27. Lake Tahoe is sooo big! (How big is it?) It’s so big that each month it loses nearly 12,000,000,000 (that’s billion) gallons of water to evaporation. It is also one of the deepest lakes in the world.[20,40]
28. The lake’s Rubicon Trail Lighthouse is still one of the world’s only such structures located at high elevation. The lighthouse at Rubicon Point has the highest elevation (more than 6,000 feet) of any American lighthouse.
29. Hikers love Lake Tahoe’s rim trail because of its natural beauty and challenging paths. In all, the trail is broken up into eight giant segments that stretch 170 miles in combined length.
30. Known for having some of the most beautiful sunsets on earth, Lake Tahoe has been around for more than two million years, according to geologists. That comes out to 730 million gorgeous sunsets.
31. Tap water in the Lake Tahoe area is known for its good taste and purity. The clear tap water recently was named “Best Drinking Water in America.”
32. The original name of the area was “da ow a ga,” which translates to English as “edge of the lake.”
33. Access to BREN (Bare Reactor Experiment Nevada) has been shut off since 2006, but the 1,527-foot steel mast was part of nuclear testing events for many years. It’s in restricted air space and is owned jointly by a company called National Security Technologies and the Dept. of Energy. No official word was ever given as to the reason for the site’s closure.
34. The Lunar Crater landmark site in Nye County features a 400-acre crater that resulted from a long-ago volcanic explosion, so the theory goes. The odd place was designated a national natural landmark in 1973. Before that, it was a training location for NASA astronauts who were headed to the moon.

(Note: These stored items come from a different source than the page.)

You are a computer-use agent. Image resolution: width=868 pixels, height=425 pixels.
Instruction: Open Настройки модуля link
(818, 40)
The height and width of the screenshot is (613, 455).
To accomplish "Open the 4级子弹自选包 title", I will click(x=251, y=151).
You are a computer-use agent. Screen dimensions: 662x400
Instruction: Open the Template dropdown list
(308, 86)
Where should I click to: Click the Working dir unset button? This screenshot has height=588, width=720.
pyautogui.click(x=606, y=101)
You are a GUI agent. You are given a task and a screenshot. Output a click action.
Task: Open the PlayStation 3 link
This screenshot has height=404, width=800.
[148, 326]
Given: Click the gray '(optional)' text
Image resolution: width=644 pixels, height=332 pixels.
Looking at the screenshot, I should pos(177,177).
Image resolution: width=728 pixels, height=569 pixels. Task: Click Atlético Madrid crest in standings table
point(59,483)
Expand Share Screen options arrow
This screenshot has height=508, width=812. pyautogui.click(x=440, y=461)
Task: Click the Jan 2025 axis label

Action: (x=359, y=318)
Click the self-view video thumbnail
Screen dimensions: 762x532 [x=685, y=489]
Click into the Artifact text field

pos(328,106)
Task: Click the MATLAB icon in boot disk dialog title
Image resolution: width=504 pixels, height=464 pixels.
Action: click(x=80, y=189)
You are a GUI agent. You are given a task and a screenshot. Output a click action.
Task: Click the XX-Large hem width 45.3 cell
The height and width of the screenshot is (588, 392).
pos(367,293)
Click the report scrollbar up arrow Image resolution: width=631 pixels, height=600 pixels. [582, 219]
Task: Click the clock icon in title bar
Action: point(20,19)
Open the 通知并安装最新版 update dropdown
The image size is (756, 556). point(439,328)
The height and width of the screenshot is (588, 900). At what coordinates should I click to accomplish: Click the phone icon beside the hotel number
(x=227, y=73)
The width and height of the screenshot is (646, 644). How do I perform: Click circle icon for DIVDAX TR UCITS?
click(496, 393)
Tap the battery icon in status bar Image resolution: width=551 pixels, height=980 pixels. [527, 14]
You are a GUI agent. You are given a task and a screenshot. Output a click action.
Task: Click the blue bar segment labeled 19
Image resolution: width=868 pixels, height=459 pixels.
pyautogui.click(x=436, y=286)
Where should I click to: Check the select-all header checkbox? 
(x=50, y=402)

35. One of the largest cultural events in the U.S., the Burning Man festival (the symbolic ritual burning of a large wooden effigy), takes place each year in the Black Rock Desert, nearly 100 miles north of Reno. The festival draws upwards of 67,000 attendees and was first held in 1986.
36. Reno is nicknamed, “The Biggest Little City in the World.”
37. The Colorado River was diverted via a tunnel system in order to prepare the area for construction of the Hoover Dam. Four giant tunnels were chiseled out of the canyon’s walls and the river was entirely dug up before any of the actual dam-building work could begin.
38. When work on the Hoover Dam began, the U.S. President was Herbert Hoover, and it was going to be named after him. When he lost the 1932 election to Franklin Roosevelt, project planners changed the name to “Boulder Dam.” After FDR’s death, the name was changed back to Hoover Dam in honor of the former chief executive.
39. The amount of concrete in Hoover Dam is shockingly great. An entire two-lane highway could be built with it, running all the way from San Francisco, California, to New York City.
40. Besides being a national historic landmark since 1985, the Hoover Dam provides massive amounts of electrical power to three states: Nevada, California, and Arizona.